The first time someone told me Kafka Streams was "just a library," I didn't believe them. Stream processing meant clusters. It meant Flink or Spark Streaming. It meant a separate infrastructure team managing a separate platform. The idea that you could do stateful stream processing from inside a regular Spring Boot application felt like a trick.

It's not a trick. It's genuinely just a library. And for a wide range of stream processing use cases, it's the right tool.

The Programming Model

Kafka Streams operates on two core abstractions: KStream (an unbounded stream of events) and KTable (a changelog stream that represents the current state of a table). Both are backed by Kafka topics.
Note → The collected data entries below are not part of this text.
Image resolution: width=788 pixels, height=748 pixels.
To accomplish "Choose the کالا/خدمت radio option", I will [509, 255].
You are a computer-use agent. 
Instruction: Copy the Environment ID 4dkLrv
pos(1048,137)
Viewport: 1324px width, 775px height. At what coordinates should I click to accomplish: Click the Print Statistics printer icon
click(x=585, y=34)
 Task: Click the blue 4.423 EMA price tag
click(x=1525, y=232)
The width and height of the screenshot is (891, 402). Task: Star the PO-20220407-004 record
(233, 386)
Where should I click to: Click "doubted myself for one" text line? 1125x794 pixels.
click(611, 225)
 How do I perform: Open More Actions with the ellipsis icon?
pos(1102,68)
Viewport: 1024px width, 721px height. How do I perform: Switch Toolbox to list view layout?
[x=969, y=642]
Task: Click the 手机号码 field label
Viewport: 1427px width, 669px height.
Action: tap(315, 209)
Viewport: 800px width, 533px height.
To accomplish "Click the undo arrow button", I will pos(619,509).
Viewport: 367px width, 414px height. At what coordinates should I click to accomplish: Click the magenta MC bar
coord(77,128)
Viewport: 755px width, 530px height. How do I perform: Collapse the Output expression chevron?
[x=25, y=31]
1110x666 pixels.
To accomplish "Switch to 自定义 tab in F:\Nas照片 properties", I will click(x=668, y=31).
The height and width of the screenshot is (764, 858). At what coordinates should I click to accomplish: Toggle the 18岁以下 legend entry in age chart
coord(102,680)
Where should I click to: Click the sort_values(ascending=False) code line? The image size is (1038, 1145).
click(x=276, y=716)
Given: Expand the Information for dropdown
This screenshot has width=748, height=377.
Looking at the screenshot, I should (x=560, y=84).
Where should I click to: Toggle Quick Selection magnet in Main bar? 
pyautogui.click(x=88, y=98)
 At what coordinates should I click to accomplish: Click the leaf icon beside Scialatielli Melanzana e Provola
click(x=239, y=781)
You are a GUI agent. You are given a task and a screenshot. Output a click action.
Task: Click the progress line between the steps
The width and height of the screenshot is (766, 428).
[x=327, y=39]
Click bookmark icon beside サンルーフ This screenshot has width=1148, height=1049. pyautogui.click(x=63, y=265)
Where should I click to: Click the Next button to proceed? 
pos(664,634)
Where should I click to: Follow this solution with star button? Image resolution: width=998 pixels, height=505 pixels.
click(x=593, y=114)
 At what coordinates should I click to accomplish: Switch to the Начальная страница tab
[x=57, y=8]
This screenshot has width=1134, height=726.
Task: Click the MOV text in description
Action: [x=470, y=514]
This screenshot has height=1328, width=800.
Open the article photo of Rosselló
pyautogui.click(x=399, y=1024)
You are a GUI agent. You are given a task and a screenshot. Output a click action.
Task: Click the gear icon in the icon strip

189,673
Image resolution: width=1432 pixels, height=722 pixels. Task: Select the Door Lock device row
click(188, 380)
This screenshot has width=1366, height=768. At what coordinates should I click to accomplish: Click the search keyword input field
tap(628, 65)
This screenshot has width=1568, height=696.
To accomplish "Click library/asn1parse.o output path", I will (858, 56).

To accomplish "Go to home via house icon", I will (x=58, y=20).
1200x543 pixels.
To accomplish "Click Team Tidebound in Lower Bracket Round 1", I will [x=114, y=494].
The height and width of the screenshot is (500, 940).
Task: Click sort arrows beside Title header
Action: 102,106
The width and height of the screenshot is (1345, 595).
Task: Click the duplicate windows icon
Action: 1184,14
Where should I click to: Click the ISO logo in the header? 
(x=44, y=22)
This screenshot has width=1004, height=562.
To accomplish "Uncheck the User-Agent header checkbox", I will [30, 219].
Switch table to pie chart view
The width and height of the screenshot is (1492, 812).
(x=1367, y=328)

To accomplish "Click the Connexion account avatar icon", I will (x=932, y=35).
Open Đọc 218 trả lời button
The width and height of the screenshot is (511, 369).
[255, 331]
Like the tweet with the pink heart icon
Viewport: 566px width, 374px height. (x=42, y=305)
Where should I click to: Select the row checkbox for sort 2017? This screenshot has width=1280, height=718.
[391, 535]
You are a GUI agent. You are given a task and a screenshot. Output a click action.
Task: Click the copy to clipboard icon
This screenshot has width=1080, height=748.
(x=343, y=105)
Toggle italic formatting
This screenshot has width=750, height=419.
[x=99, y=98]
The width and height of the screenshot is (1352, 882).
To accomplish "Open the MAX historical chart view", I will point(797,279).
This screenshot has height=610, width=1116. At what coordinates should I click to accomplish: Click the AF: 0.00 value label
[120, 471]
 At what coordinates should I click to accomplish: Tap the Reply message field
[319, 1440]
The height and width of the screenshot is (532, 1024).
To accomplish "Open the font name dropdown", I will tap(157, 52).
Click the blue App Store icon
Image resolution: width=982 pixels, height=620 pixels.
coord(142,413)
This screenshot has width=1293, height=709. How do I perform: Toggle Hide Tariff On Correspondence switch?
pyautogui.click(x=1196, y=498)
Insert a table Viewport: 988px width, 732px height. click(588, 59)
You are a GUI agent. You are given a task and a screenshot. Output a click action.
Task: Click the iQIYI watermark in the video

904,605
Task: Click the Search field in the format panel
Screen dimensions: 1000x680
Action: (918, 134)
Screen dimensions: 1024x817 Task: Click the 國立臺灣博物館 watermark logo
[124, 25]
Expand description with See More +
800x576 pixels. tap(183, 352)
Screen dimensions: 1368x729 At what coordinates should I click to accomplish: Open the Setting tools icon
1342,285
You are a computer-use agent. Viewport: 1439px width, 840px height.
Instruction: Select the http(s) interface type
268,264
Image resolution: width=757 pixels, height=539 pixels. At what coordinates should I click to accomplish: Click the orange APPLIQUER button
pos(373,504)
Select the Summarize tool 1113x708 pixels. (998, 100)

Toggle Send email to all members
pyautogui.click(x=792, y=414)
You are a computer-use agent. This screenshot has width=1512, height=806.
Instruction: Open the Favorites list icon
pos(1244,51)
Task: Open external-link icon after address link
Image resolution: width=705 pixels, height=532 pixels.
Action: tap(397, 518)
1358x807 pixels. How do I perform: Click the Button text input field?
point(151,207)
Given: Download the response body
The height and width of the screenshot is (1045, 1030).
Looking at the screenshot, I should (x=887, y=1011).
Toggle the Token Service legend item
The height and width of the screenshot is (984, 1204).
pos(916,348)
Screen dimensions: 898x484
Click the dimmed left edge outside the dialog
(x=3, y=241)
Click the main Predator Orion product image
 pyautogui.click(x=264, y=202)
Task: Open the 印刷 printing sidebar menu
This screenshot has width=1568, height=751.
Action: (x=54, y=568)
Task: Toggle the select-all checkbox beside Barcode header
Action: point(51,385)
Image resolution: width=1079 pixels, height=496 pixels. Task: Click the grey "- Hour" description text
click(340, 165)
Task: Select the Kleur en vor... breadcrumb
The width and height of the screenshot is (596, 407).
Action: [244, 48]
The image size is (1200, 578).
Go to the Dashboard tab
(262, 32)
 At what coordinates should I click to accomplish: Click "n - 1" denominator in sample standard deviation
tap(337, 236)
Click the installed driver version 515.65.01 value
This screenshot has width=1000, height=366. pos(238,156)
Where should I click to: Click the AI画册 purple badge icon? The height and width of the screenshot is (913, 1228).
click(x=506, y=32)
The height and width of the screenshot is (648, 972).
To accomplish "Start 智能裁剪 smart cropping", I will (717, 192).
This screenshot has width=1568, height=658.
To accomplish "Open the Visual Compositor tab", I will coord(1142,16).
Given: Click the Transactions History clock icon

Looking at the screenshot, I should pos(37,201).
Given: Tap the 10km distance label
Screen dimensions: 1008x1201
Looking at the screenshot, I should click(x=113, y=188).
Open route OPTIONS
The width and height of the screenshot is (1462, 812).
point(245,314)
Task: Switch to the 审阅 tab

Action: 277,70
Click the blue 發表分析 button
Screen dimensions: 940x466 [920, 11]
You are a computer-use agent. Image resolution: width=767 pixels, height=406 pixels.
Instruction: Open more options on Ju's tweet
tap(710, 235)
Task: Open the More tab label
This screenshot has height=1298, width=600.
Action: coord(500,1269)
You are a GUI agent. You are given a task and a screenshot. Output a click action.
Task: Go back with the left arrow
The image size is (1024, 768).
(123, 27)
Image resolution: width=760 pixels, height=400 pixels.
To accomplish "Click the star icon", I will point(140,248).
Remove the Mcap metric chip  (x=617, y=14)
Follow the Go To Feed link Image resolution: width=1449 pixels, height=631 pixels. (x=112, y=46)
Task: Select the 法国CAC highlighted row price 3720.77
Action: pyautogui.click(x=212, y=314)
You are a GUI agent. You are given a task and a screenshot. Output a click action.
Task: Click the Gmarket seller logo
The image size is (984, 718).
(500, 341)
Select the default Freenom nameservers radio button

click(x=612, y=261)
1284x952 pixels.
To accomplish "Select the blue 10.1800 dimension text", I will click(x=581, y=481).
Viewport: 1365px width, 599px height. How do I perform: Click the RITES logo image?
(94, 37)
A KStream is what you'd expect: every record is an independent event. A KTable is a materialized view where each key has exactly one current value. Insert a record with key "A" and value 1, then another with key "A" and value 2 - the KTable shows key "A" = 2.

StreamsBuilder builder = new StreamsBuilder();

KStream<String, Order> orders = builder.stream("orders");
KTable<String, Long> orderCounts = orders
    .groupByKey()
    .count(Materialized.as("order-counts-store"));

orderCounts.toStream().to("order-counts");

This reads from the orders topic, groups by key, counts per key, materializes the count in a local state store, and writes the results to order-counts. All of this runs inside your application process. No external cluster needed.

Stateful Operations

The real power of Kafka Streams is stateful operations: aggregations, joins, and windowed computations. These require state, and Kafka Streams manages that state for you using RocksDB-backed local stores.

Joins

You can join a KStream with a KTable (enrichment) or two KStreams (correlation within a time window).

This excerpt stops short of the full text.